We present a general purpose blind image quality assessment (IQA) method using the statistical independence hidden in the joint distributions of divisive normalization transform (DNT) representations for natural images. The DNT simulates the redundancy reduction process of the human visual system and has good statistical independence for natural undistorted images; meanwhile, this statistical independence changes as the images suffer from distortion. Inspired by this, we investigate the changes in statistical independence between neighboring DNT outputs across the space and scale for distorted images and propose an independence uncertainty index as a blind IQA (BIQA) feature to measure the image changes. The extracted features are then fed into a regression model to predict the image quality. The proposed BIQA metric is called statistical independence (STAIND). We evaluated STAIND on five public databases: LIVE, CSIQ, TID2013, IRCCyN/IVC Art IQA, and intentionally blurred background images. The performances are relatively high for both single- and cross-database experiments. When compared with the state-of-the-art BIQA algorithms, as well as representative full-reference IQA metrics, such as SSIM, STAIND shows fairly good performance in terms of quality prediction accuracy, stability, robustness, and computational costs.

Paper Details

Date Published: 23 November 2015
PDF: 20 pages
J. Electron.
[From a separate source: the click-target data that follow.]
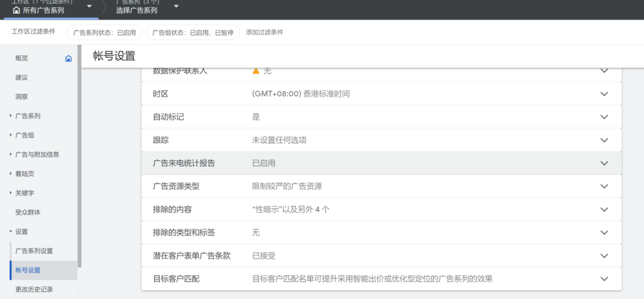644x299 pixels.
Task: Expand the 自动标记 row chevron
Action: (604, 117)
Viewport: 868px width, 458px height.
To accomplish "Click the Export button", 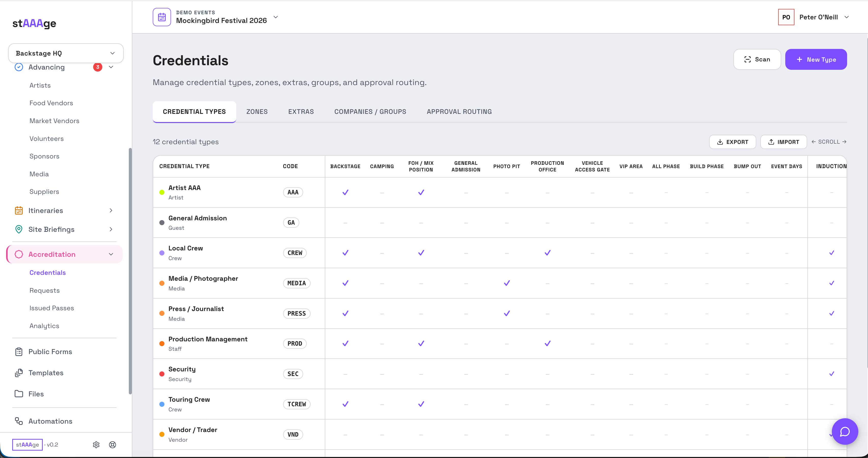I will click(x=732, y=142).
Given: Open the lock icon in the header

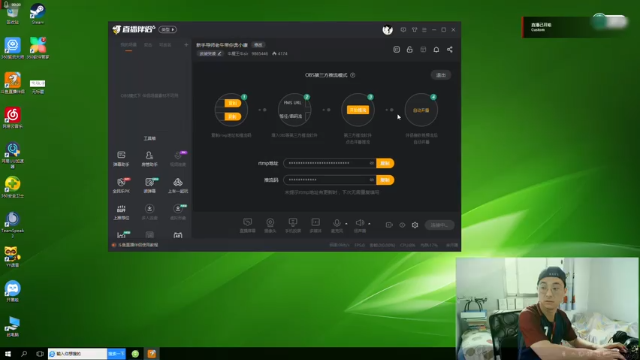Looking at the screenshot, I should point(409,49).
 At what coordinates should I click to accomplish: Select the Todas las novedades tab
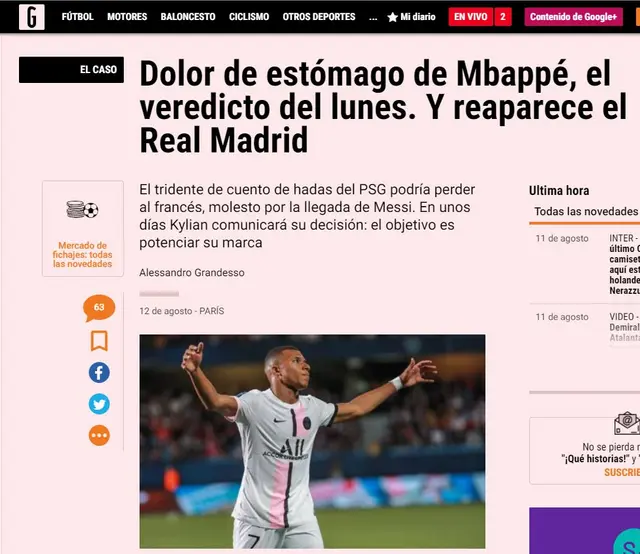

Imag. 24(6) 063008 doi: 10.1117/1.JEI.24.6.063008
Published in: Journal of Electronic Imaging Volume 24, Issue 6
Show Author Affiliations
Ying Chu, Shenzhen Univ. (China)
Xi’an Jiaotong Univ. (China)
Xuanqin Mou, Xi'an Jiaotong Univ. (China)
Beijing Ctr. for Mathematics and Information Interdisciplinary Sciences (China)
Hong Fu, Chu Hai College of Higher Education (Hong Kong)
Zhen Ji, Shenzhen Univ. (China)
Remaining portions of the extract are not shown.